If symptoms are moderate to severe, a doctor may prescribe a systemic medication. A relatively new class of drugs, known as biologics, can treat the underlying causes of psoriasis.
Psoriasis triggers can vary from person to person. Some people find that certain triggers temporarily worsen psoriasis before it returns to normal.
Others experience a permanent worsening of scales and other symptoms.
Either way, people with psoriasis should try to avoid triggers whenever possible. Those with psoriasis in the ears may find that a flare can suddenly affect their hearing, and this can be particularly bothersome and stressful.
Common triggers of psoriasis include:
- Stress: Although it is not always possible to avoid the causes of stress, being able to manage it can help prevent flares. Relaxation, regular exercise, deep breathing, and meditation may help.
- Medications: Certain medicines can make psoriasis worse, including some drugs for high blood pressure, heart disease, arthritis, mental health disorders, and malaria. People should work with their doctor to find medications that do not aggravate their psoriasis.
- Cuts, scrapes, sunburn, and other skin injuries: Any trauma to the skin can cause a new case of psoriasis in the affected area.
- Certain illnesses: The immune system kicks in when an illness strikes. This can also trigger a flare-up of psoriasis. Some illnesses, such as strep throat, ear infections, tonsillitis, and even common colds, can cause flares.
Avoiding triggers as much as possible is an integral part of managing this condition, whether on the ears, face, or other parts of the body.
Even if a person has psoriasis that does not affect the skin in and around the ears, they may still experience hearing loss.
This rapid form of hearing loss can occur immediately or over the course of a few days. It is more likely to affect people who are over the age of 50 years.

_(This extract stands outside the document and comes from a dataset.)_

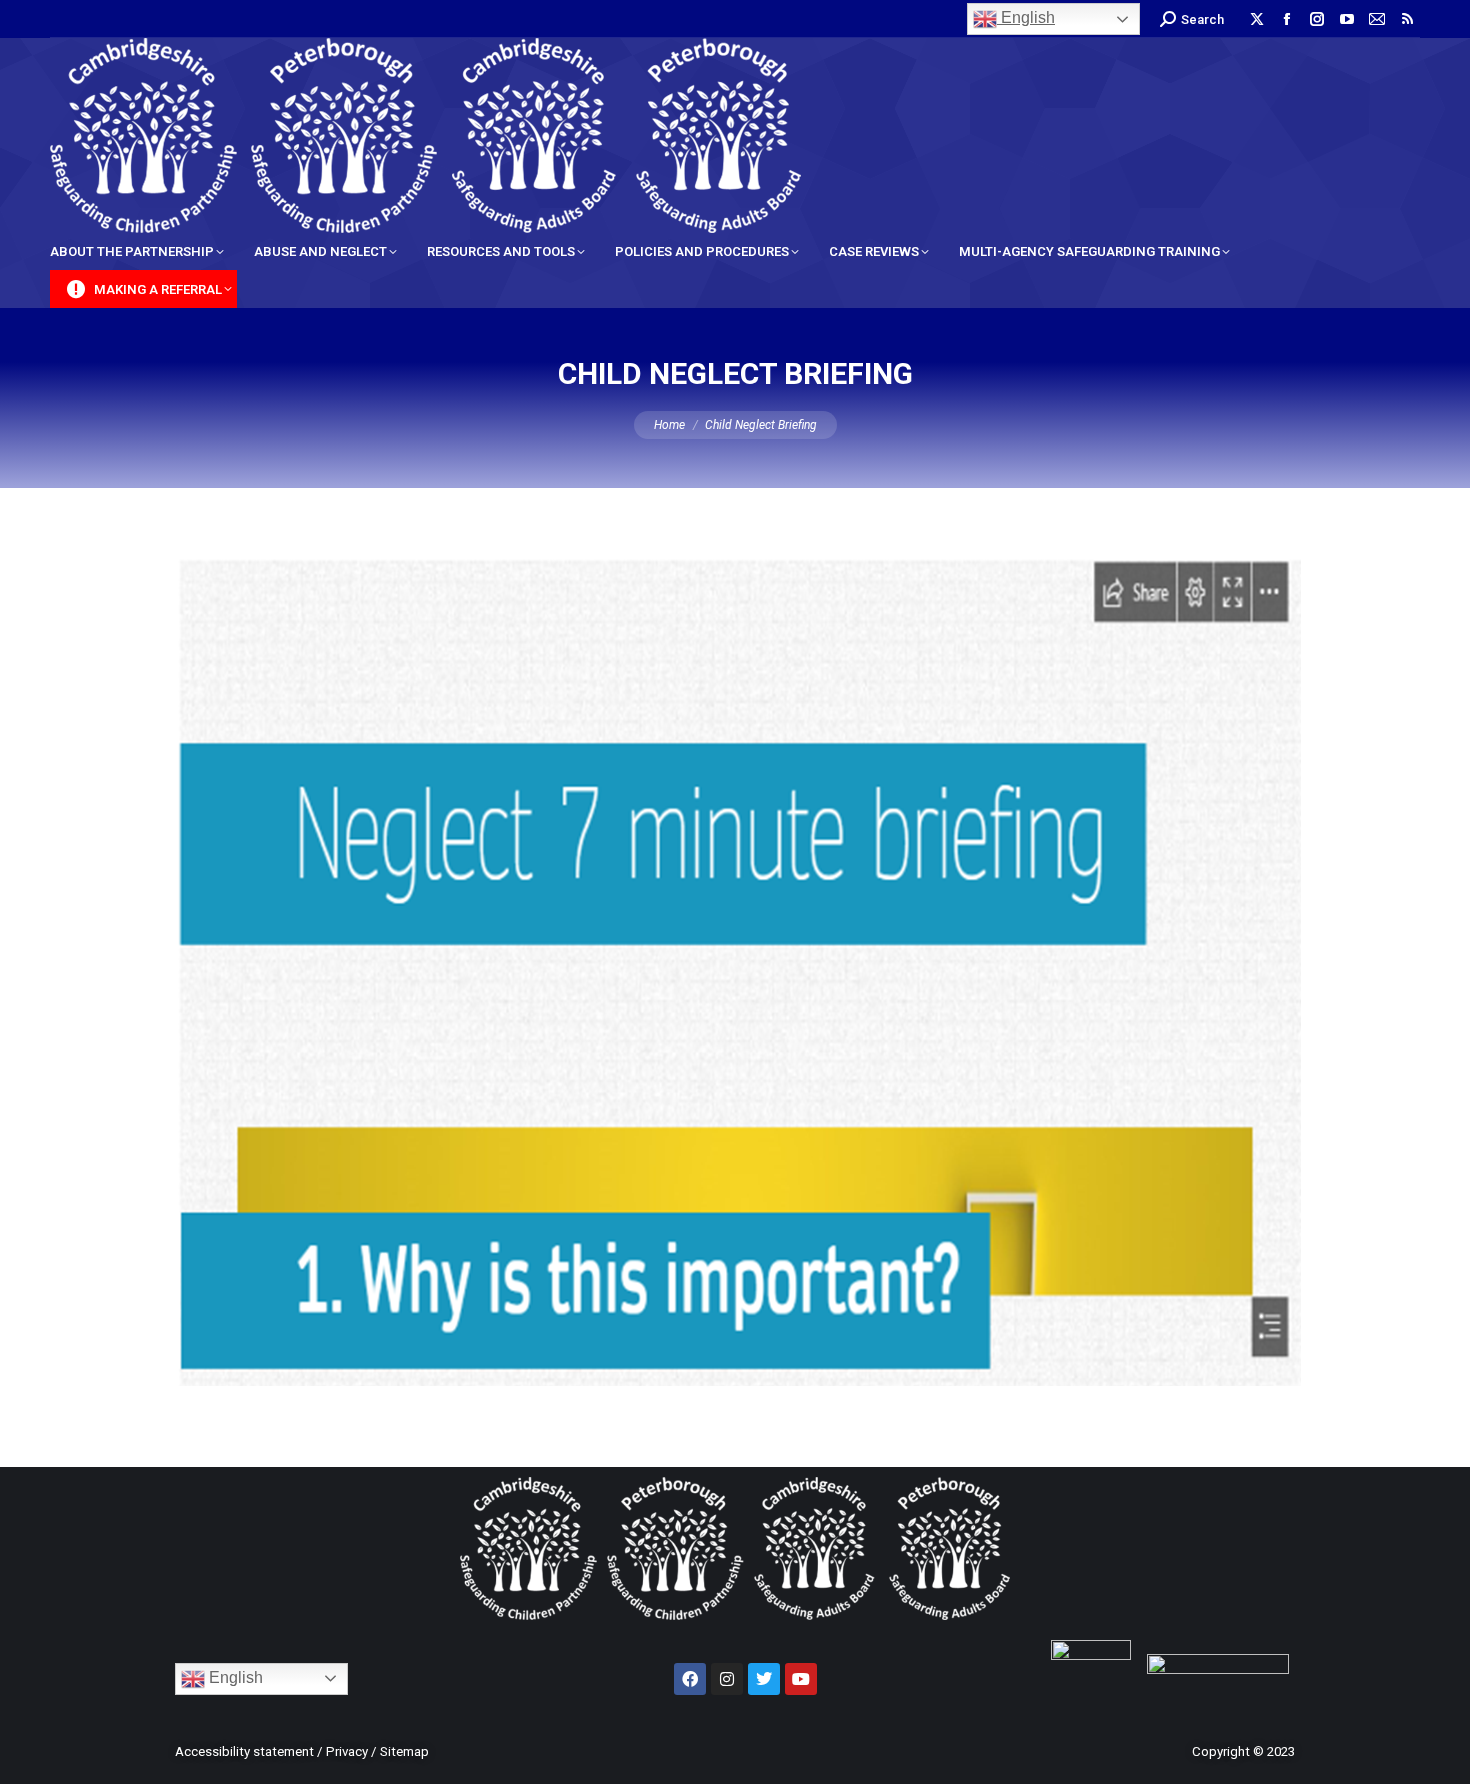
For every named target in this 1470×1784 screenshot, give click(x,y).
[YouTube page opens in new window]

The link between psoriasis and sudden deafness is not completely clear, but it may be due to the immune system damaging part of the inner ear. Approximately
Doctors may recommend that people with psoriasis and psoriatic arthritis get regular hearing checks to try to ensure the early detection and treatment of any problems.
Psoriasis can be emotionally and physically challenging for many people, but they can usually manage the condition with support from a doctor.
Whether the flares occur in the ears or elsewhere, finding an effective treatment is key to minimizing symptoms and flares.
A person with psoriasis in the ears should have regular hearing checks and ear examinations to address any complications as early as possible.
Finding the right treatment may take time, as every person with the condition responds to psoriasis medications differently. Some people find that their psoriasis medication stops working over time, meaning that they require an alternative treatment.
Once people with psoriasis find an effective treatment, they should be able to lead full, active lives.
Psoriasis is a painful, chronic skin condition that can flare up inside and around the ear.
When it does this, it is more difficult to treat than psoriasis elsewhere on the body. The condition can also lead to temporary and permanent hearing loss. Although a full cure is not yet possible, people can manage the condition using medications and lead a full life.
Receive regular hearing checks and consultations to avoid severe flare-ups.